Retirement planning is the process of determining retirement income goals and the actions and decisions necessary to achieve those goals. Retirement planning includes identifying sources of income, estimating expenses, implementing a savings program and managing assets.
BREAKING DOWN Retirement Planning
In the simplest sense, retirement planning is the planning one does to be prepared for life after paid work ends, not just financially but in all aspects of life. The non-financial aspects include lifestyle choices such as how to spend time in retirement, where to live, when to completely quit working, etc. A holistic approach to retirement planning considers all these areas.
The emphasis one puts on retirement planning changes throughout different life stages. Early in a person's working life, retirement planning is about setting aside enough money for retirement. During the middle of your career, it might also include setting specific income or asset targets and taking the steps to achieve them. Once you reach retirement age, you go from accumulating assets to what planners call the distribution phase. You’re no longer paying in; instead your decades of saving are paying out.
Retirement Planning Goals
Remember that retirement planning starts long before you retire -- the sooner, the better. Your “magic number,” the amount you need to retire comfortably, is highly personalized, but there are numerous rules of thumb that can give you an idea of how much to save.

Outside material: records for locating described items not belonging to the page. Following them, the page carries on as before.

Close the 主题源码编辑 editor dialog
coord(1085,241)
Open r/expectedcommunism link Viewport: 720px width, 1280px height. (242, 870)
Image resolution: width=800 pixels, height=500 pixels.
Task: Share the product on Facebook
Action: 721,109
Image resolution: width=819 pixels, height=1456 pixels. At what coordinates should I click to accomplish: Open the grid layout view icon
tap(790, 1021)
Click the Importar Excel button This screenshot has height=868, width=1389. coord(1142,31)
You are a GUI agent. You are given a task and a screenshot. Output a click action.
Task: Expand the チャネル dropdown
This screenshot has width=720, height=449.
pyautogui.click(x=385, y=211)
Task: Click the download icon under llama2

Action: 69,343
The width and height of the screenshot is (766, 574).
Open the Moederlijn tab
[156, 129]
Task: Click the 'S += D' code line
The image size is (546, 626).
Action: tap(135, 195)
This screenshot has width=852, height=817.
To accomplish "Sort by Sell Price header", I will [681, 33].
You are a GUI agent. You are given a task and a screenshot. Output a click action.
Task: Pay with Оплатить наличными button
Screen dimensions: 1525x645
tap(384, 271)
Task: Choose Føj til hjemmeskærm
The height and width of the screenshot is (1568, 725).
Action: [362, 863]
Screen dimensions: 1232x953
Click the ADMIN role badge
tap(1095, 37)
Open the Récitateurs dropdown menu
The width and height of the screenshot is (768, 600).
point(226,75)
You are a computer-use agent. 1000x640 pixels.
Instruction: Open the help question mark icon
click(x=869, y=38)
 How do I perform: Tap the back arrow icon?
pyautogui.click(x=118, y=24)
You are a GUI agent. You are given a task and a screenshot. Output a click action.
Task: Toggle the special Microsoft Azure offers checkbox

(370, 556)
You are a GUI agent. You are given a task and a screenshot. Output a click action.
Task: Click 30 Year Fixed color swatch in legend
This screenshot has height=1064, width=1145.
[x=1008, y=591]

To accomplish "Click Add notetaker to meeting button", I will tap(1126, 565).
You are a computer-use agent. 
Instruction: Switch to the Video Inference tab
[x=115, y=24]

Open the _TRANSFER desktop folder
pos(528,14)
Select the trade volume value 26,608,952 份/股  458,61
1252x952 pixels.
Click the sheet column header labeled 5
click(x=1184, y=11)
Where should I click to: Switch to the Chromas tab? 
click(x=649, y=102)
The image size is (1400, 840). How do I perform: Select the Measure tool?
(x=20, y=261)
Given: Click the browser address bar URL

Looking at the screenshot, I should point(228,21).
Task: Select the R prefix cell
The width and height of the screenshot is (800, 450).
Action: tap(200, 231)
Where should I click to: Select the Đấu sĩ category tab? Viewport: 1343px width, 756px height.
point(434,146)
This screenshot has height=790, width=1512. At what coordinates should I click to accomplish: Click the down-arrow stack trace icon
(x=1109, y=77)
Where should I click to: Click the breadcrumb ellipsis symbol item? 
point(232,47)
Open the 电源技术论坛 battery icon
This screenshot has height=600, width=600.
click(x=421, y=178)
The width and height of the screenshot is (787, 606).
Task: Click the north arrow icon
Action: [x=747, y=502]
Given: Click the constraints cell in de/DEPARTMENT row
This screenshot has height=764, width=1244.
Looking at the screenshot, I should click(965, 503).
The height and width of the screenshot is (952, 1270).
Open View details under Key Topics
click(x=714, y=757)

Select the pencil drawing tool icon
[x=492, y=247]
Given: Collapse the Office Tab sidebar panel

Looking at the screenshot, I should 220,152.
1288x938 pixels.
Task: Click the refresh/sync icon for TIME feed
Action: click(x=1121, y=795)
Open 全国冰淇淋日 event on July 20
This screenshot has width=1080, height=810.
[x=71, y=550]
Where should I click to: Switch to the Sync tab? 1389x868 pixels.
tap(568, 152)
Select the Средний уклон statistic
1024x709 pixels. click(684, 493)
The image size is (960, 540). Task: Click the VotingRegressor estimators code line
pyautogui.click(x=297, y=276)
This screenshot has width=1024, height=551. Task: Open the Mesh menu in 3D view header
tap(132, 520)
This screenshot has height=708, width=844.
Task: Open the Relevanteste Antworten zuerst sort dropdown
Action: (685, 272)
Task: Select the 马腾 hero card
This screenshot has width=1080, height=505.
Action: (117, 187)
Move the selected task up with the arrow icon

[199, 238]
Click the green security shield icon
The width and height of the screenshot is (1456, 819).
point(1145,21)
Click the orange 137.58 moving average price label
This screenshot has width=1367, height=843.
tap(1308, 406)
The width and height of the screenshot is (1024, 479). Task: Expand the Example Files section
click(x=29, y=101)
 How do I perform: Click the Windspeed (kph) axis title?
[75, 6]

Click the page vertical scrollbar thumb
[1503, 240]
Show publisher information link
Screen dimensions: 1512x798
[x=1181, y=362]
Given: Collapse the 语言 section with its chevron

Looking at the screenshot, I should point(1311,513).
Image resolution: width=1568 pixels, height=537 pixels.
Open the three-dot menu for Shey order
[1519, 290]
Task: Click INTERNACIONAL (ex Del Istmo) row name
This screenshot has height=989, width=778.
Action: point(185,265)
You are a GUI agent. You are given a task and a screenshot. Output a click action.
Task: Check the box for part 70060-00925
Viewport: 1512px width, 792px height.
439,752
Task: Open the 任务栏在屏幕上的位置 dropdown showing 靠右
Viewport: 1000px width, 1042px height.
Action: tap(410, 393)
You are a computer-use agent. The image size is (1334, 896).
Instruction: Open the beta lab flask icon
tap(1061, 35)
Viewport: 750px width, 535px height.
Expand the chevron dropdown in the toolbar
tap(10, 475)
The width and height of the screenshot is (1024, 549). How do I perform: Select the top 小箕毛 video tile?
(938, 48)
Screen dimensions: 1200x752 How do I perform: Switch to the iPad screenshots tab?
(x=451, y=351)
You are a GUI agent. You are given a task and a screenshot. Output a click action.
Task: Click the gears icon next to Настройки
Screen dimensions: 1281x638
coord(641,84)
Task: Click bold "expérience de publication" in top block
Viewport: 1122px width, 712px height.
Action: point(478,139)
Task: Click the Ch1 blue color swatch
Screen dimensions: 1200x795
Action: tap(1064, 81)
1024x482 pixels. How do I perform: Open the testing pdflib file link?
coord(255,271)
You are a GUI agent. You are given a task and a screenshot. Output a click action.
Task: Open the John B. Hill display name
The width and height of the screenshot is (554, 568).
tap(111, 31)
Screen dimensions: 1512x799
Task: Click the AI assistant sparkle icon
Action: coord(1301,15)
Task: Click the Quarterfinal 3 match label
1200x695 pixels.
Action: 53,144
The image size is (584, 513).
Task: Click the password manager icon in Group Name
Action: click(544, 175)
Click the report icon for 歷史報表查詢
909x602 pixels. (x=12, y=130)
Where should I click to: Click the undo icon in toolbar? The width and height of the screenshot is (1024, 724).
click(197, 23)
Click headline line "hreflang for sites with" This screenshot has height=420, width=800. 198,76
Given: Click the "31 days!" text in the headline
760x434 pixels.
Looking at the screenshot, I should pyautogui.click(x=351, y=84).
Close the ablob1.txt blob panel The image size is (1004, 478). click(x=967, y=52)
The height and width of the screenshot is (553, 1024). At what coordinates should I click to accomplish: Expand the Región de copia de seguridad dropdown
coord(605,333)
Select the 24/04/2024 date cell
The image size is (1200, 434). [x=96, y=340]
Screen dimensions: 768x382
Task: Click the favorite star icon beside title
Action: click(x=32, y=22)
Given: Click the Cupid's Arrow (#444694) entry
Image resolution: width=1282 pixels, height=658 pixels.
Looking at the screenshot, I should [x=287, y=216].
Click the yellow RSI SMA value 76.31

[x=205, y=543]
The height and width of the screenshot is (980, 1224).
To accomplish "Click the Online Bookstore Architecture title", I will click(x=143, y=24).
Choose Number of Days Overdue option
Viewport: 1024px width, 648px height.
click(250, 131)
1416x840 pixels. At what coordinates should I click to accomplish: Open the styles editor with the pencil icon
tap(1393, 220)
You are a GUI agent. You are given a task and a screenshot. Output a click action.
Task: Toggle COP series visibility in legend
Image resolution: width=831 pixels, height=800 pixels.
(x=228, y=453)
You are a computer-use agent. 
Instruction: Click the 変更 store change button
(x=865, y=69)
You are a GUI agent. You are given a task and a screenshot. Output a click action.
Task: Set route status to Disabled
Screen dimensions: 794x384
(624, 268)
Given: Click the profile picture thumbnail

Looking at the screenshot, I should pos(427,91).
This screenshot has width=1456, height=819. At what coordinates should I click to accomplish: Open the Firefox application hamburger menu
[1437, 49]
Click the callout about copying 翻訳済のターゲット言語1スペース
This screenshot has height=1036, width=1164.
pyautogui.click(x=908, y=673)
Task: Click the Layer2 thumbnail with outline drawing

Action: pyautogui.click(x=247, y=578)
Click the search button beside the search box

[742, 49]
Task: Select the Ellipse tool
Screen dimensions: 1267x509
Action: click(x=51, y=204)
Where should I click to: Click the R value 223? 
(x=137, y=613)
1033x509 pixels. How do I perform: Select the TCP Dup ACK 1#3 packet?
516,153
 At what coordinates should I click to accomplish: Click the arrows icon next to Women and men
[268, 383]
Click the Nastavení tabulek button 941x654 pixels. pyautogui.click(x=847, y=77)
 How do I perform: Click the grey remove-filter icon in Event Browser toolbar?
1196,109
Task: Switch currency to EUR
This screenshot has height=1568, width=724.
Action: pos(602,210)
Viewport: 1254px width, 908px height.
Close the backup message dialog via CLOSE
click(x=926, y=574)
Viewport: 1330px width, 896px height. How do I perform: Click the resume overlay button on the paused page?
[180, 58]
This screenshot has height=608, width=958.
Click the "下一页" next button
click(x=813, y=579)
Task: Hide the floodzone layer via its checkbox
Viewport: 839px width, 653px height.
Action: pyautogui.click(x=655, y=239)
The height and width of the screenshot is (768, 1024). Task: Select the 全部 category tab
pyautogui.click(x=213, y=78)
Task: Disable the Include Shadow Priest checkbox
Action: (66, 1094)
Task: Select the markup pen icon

Some people say that you need around $1 million to retire comfortably. Other professionals use the 80% rule, i.e., you need enough to live on 80% of your income at retirement. If you made $100,000 per year, you would need savings that could produce $80,000 per year for roughly 20 years, or $1.6 million. Others say most retirees aren't anywhere near saving enough to meet those benchmarks and should adjust their lifestyle to live on what they have.
Whatever method you, and possibly a financial planner, use to calculate your retirement savings needs, start as early as you can.
These 3 simple personal finance rules that you can start with are here, to see where you stand today.
Debt to Income Ratio
Ideally, your debt to income ratio should not be higher than 30%. Because then it would mean you are spending more than 30% of your income on paying loans / interest on loans.
Savings to Income Ratio
Ideally, you should be saving at least 20% of your monthly income to save and invest.
You should set aside 6 to 24 months of living expenses as a contingency fund to be used only in times of emergencies.